The Working Set Idea in Spark The user should identify which datasets they want to access. Load those datasets into memory, and use them multiple times. Keep newly created data in memory until explicitly told to store it. Master-Worker architecture: Master (driver) contains the main algorithmic logic, and the workers simply keep data in memory and apply functions to the distributed data. The master knows where data is located, so it can exploit locality. The driver is written in a functional programming language (Scala), so let’s detour to see what that means.

Detour: Pure Functional Programming Functions are first class citizens: The primary means of structuring a program. A function need not have a name! A function can be passed to another program as a value. A pure function has no side effects. In a pure functional programming language like LISP There are no variables, only values. There are no side effects, only values. Hybrid languages that have functional capabilities, but do not prohibit non-functional idioms: Scala, F#, JavaScript…

By the way, Map-Reduce is Inspired by LISP: map( (lambda(x)( * x x )) (1 2 3 4) ) reduce( (lambda(x y) (+ x y)) (1 2 3 4) )
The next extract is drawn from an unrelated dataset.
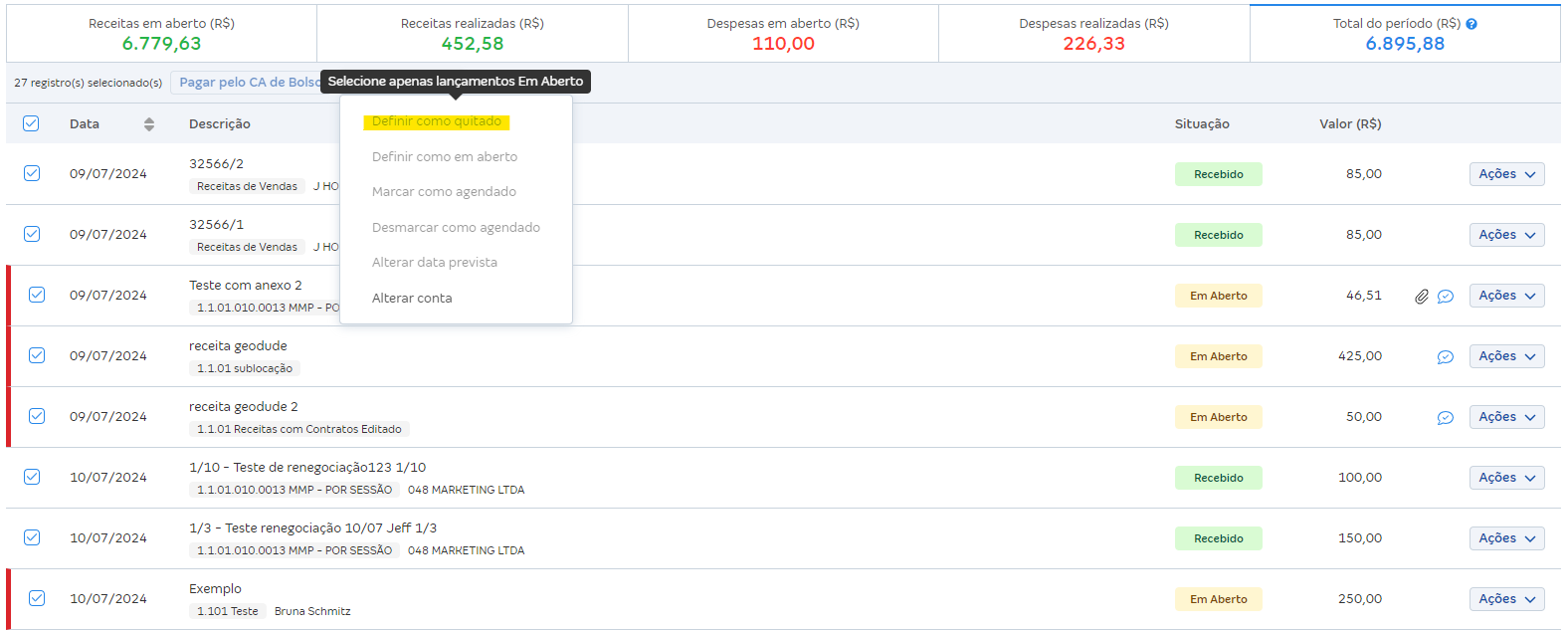
Task: Open comment bubble for Teste com anexo 2
Action: pyautogui.click(x=1446, y=297)
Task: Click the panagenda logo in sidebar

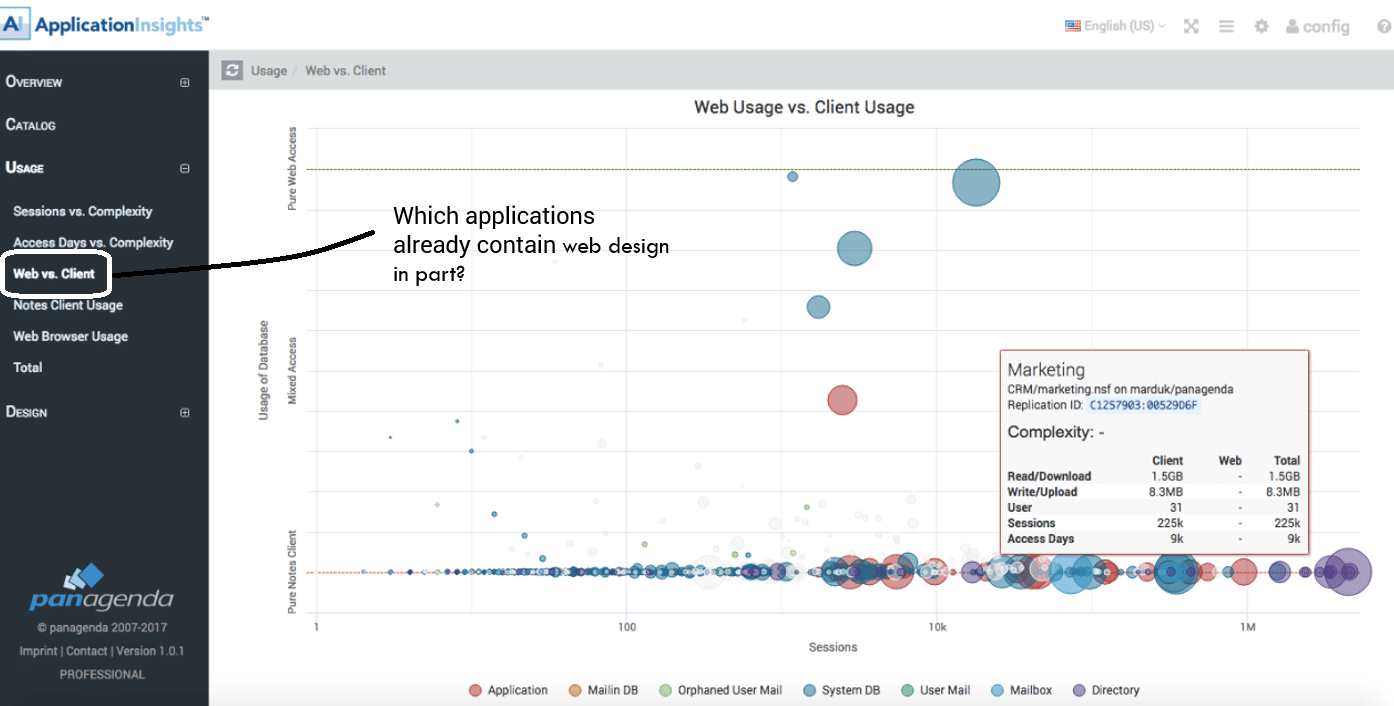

Functions in Scala: Example code: def oncePerSecond(callback: () => Unit) { while( true ) { callback(); Thread sleep 1000 } } def main(args: Array[String]) { oncePerSecond( () =>println("time flies like an arrow...") ) Define a function in the ordinary way: def name (arguments) { code } Construct an anonymous func as a value: ( arguments ) => code Accept an anonymous func as a parameter: name: ( arguments ) => code A Scala Tutorial for Java Programmers: http://www.scala-lang.org/docu/files/ScalaTutorial.pdf

Parallel Operations in Scala val n = 10; for( i <- 1 to n ) { // run code each value of i in parallel } var items = List(1,2,3); for ( i <- items ) { // run code for each value of i in parallel

Back to Spark, Using Scala A program to count all the error lines in a large text file: val file = spark.textFile(“hdfs://path/to/file”); val errs = file.filter(_.contains(“ERROR”)); val ones = errs.map( _ => 1 ); val count = ones.reduce( _+_ ); val file = spark.textFile(“hdfs://path/to/file”); val errs = file.filter( (x) => x.contains(“ERROR”)); val ones = errs.map( (x) => 1 ); val count = ones.reduce( (x,y) => x+y ); _ means “the default thing that should go here.” On Board: Implement in Spark

Logistic Regression in Spark val points = spark.textFile( … ).map(parsePoint).cache() var w = Vector.random(D) for( i <- 1 to ITERATIONS ) { val grad = spark.acculmulator( new Vector(D) ) for( p <- points ) { val s = (1/(1+exp(-p.y*(w dot p.x)))-1)*p.y grad += s * p.x } w -= grad.value

Fault Tolerance via Recomputation (Work out on the board.)

Result: Spark is 10-100X faster than Hadoop on equivalent iterative problems. (It does everything in memory instead of disk.)